Each record, word for word and stripped of pictures, is what the answer should contain.
** Opening DATA TO PROCESS block **
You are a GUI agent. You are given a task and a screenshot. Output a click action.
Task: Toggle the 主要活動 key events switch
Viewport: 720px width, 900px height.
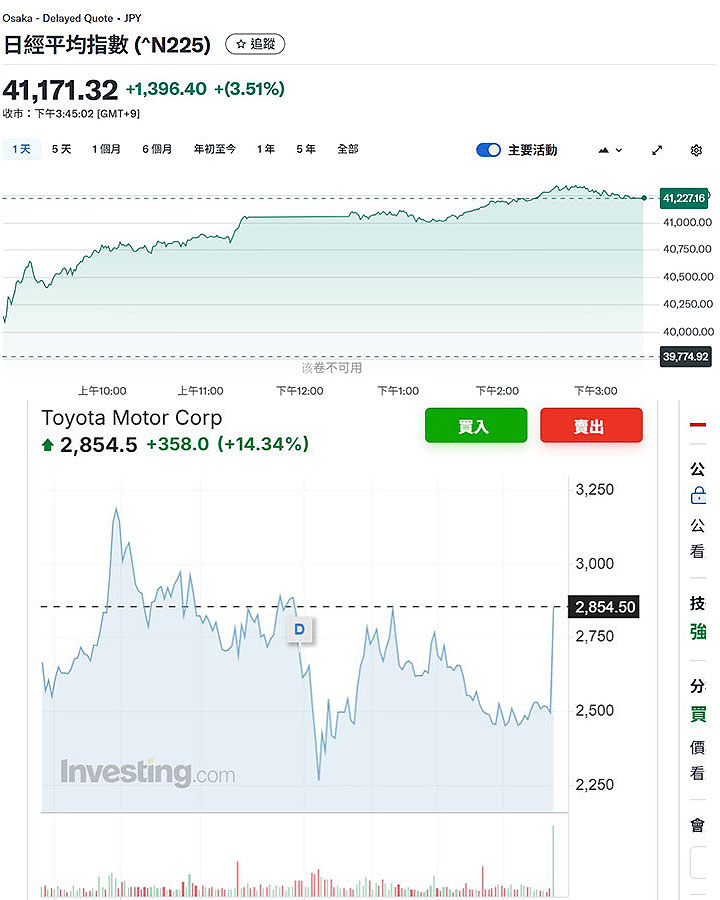[x=488, y=150]
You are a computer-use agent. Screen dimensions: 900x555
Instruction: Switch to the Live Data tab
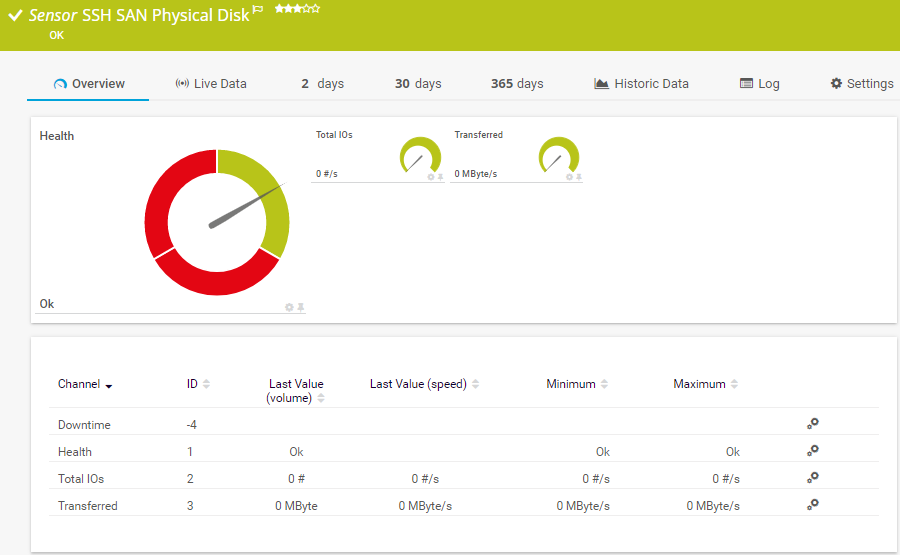(x=211, y=84)
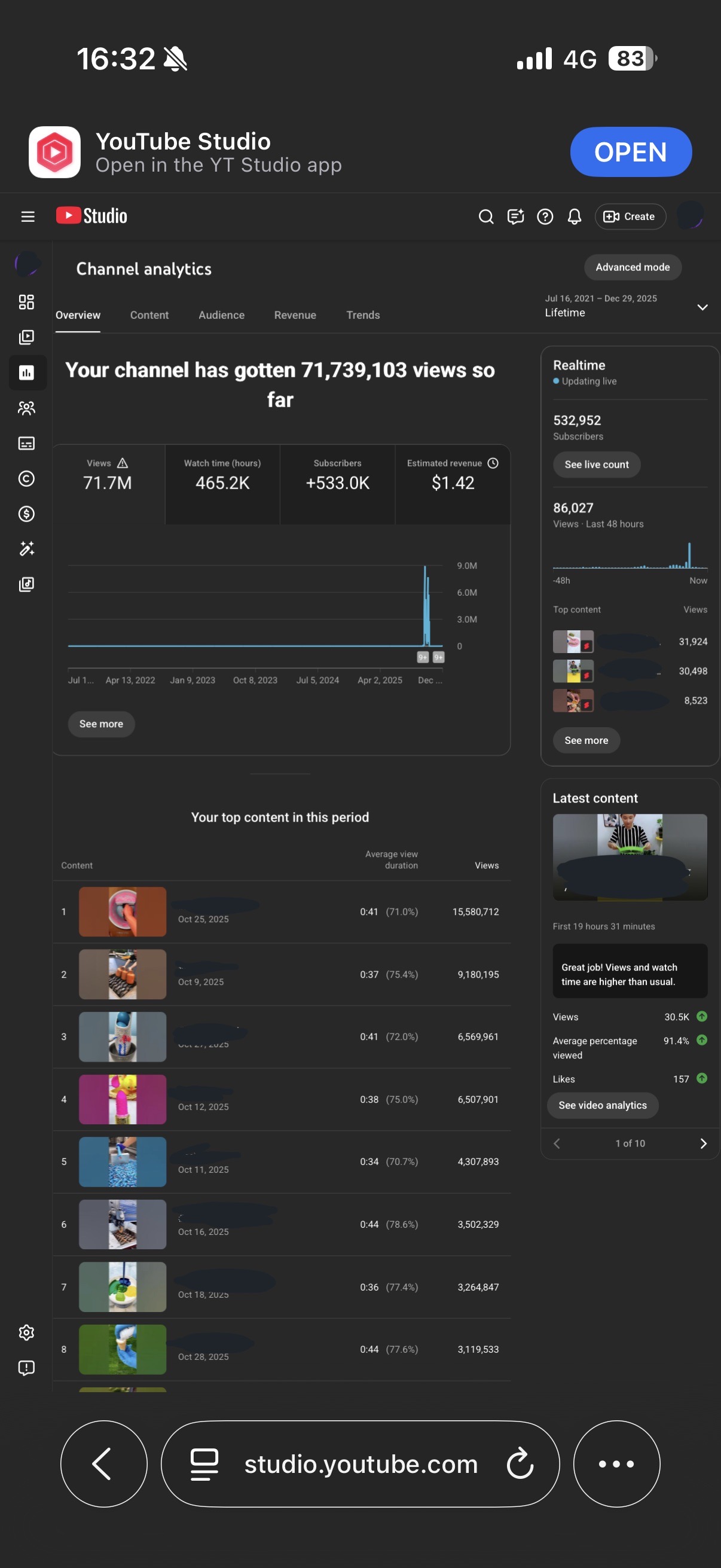721x1568 pixels.
Task: Open Settings gear in sidebar
Action: [x=26, y=1332]
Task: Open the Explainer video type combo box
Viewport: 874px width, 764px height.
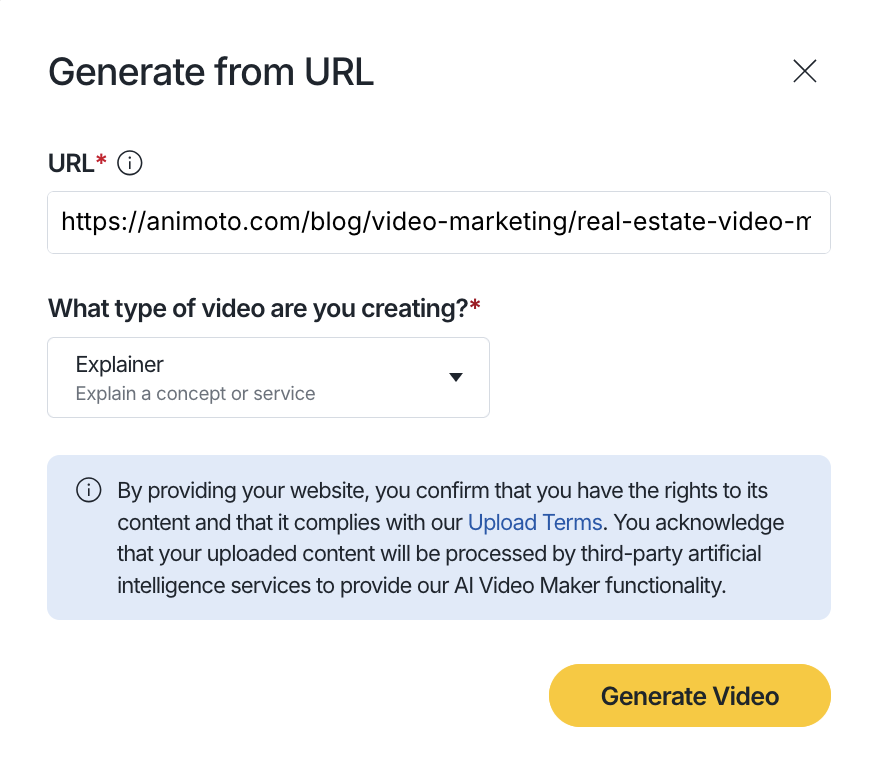Action: tap(268, 377)
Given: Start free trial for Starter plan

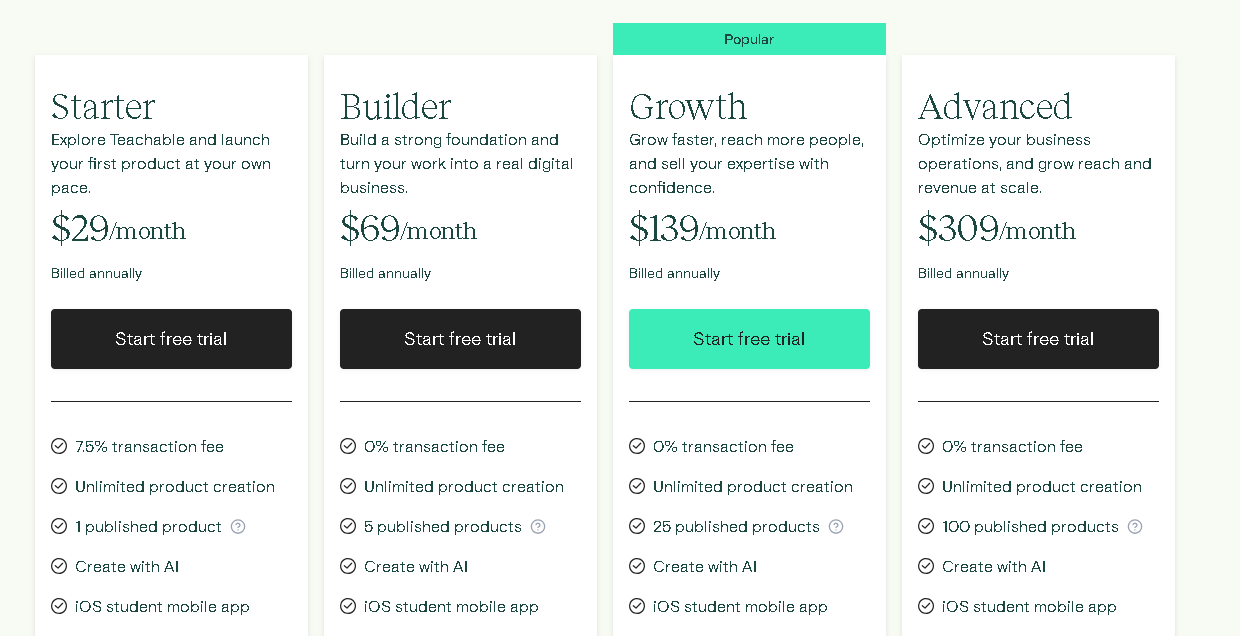Looking at the screenshot, I should (x=171, y=339).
** Closing DATA TO PROCESS block **
* **RESPONSE BOX**:
You are a GUI agent. You are given a task and a screenshot. Output a click action.
Task: Toggle the 主要活動 key events switch
Viewport: 720px width, 900px height.
[x=488, y=150]
You are a computer-use agent. Screen dimensions: 900x555
Instruction: Switch to the Live Data tab
(x=211, y=84)
721x1568 pixels.
Task: Open Settings gear in sidebar
Action: [x=26, y=1332]
Task: Open the Explainer video type combo box
Viewport: 874px width, 764px height.
Action: tap(268, 377)
Given: Start free trial for Starter plan

Looking at the screenshot, I should (x=171, y=339).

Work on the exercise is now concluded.